The plastics industry's longtime voluntary program to fight pellet leakage from its factories, known as Operation Clean Sweep, is facing new pressure from governments and environmental groups.
Amid heightened concern about plastic waste in the environment, they argue that OCS needs to modernize by giving the public much more data about resin spills and move toward becoming mandatory, rather than voluntary, or find other ways to get more companies to participate.
Industry groups say they are looking at some changes. The American Chemistry Council, for example, said there are "early stage" talks about bringing OCS under the wing of the chemical industry's more demanding Responsible Care program.
The latest push for tougher action on pellet pollution came Jan. 10, with the green investor group As You Sow announcing it had filed shareholder resolutions against Chevron, DowDuPont, ExxonMobil and Phillips 66 asking for annual reports on resin spills and efforts to prevent them.
There are other, more high-profile calls for action: Both the European Union's plastics strategy and the G7 bloc's plastics charter in 2018 highlighted resin pellet pollution from factories as an important problem to tackle.

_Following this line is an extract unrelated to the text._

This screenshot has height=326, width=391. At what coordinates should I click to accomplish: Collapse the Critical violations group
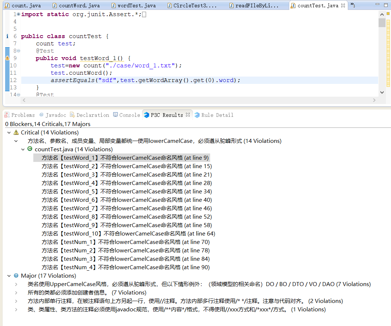tap(9, 133)
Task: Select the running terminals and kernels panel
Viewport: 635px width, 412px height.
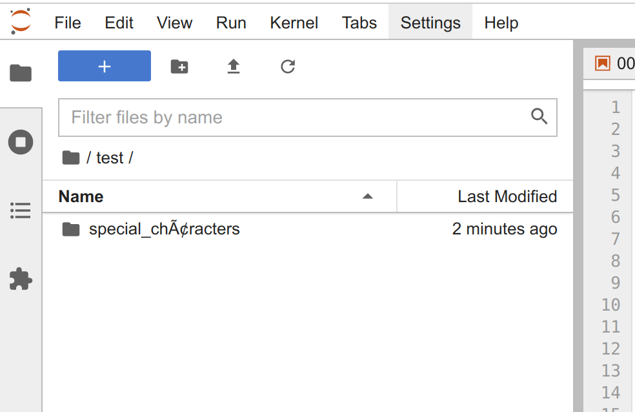Action: [21, 141]
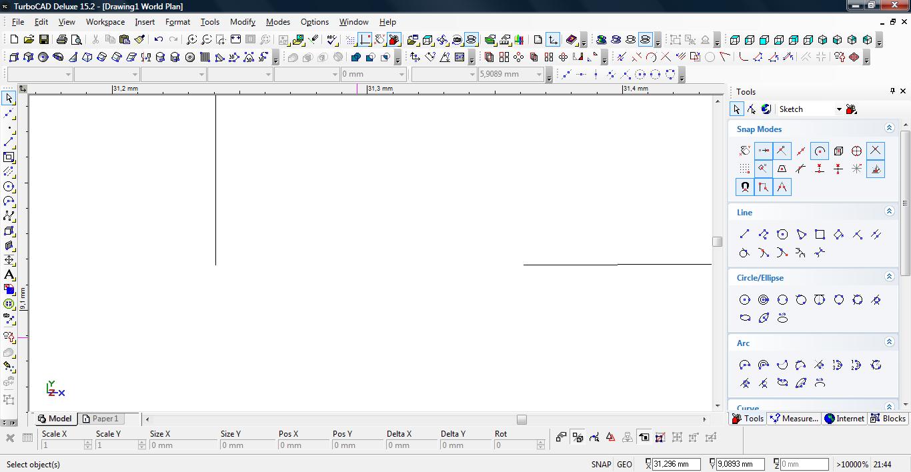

Both reports pushed a so-called "whole supply chain" approach to fighting pellet pollution.
In practice, that approach can mean outside certification and some public reporting that OCS currently lacks.
Some environmental groups who have studied OCS say that while the program is good at providing best practices, keeping it voluntary has meant that only "front-running companies" sign up, which limits the impact because many companies, particularly smaller ones, can avoid participating.
"The voluntary nature of the scheme, lack of external auditing and reporting from companies signed up means it's impossible to know if the scheme is truly effective," said Madeline Berg, a marine plastics project manager with Fidra, an environmental charity based in North Berwick, Scotland. "We're certain that a legislative push will be needed to level the playing field and make sure all companies follow suit."